XML-Data, "&" and inheritance
Rick Jelliffe
ricko at allette.com.au
Tue Apr 28 10:43:03 BST 1998
From: Charles Frankston <cfranks at microsoft.com>
>I think there are good reasons to not use regular expression syntax:
>
>1. It is not easily read by those who have not been working with it for
many
>years. I think millions of HTML authors can figure out XML-Data's verbose
>syntax much more quickly than they can learn regular expressions. I think
>this makes the verbosity worthwhile.
Is XML-data targeted at HTML authors? I thought it was targeted at database
people. I would be surprised if database people do not understand regular
expressions: nowdays most professionals have been through some formal
training.
>2. I can use the same XML tools to deal with the XML-Data schema documents
>as I use to deal with my other XML documents. If regular expressions were
>used for even part of the syntax, this wouldn't be the case, and I'd need a
>regular expressio parser.
An XML parser has a regular expression parser already: or at
least a content-model parser. So the difference is not in the parsing but
what
becomes of the parsed information: for example, the API could emit XML-data
events, but the document could be transmitted using XML content models.
>3. A large schema built from scratch in XML-Data should be able to save a
>lot of space by using inheritence to avoid copying large sections of
similar
>schema information.
The DTD figures I gave already used a lot of parameter entities, which
the SGML2DTD program retains: the bloat is not an artifact of macro
expansion. So my figures (178 K to
600K expansion for a version of DOCBOOK) already include a lot
of compression. The simple fact is that going from "<!ELEMENT a (p, q*)>" to
"<elementType id='a'><element>p</element><element>q<element
occurs='ONEORMORE'></elementType>" will bloat out the schema.
Which is why I think "<elementType id='a'>(p, q*)</elementType>" would
be much better.
But rather than just assertions, I would be interested to see XML-data
used for a realistic, real-life DTD like DOCBOOK. I have evidence that
a similar system bloats out in a way that I think would be unacceptable
for the web: the best way to prove me wrong would be for the XML-data
people to actually mark up the DOCBOOK DTD in XML-data, trying
to use inheritance. I challenge them to do this, in fact.

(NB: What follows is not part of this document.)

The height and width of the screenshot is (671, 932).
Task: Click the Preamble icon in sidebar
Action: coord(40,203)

I predict what would happen is that the result would be large and bloated.
I don't think there is much inheritance to be found in what DOCBOOK
structures. I would predict that the XML-data proponents would then
say (fairly) that the problem is that DOCBOOK DTD was not based on an
analysis which exposes inheritance.
So to cut directly to that, I think the problem is to think that using
inheritance
can be a way of simplifying existing DTDs. Parameter entities allow a
certain
level of compression, and are widely used. But they are certainly far from
an
inheritance mechanism.
Consequently DTD designers do not tend to make specialized versions of
general structures, even when it would be desirable: people will have
a single table model, rather than one kind of table which must include a
figure, one kind which must have 3 columns, one kind which can
include footnote and one kind which cannot contain footnotes.
Adding an inheritance mechnism will not tend to simplify any existing
DTDs, rather it will make specifying richer, more exact DTDs more
tractable and doable. Where DOCBOOK has one (or two) types of tables,
there would be more types if inheritence could be used.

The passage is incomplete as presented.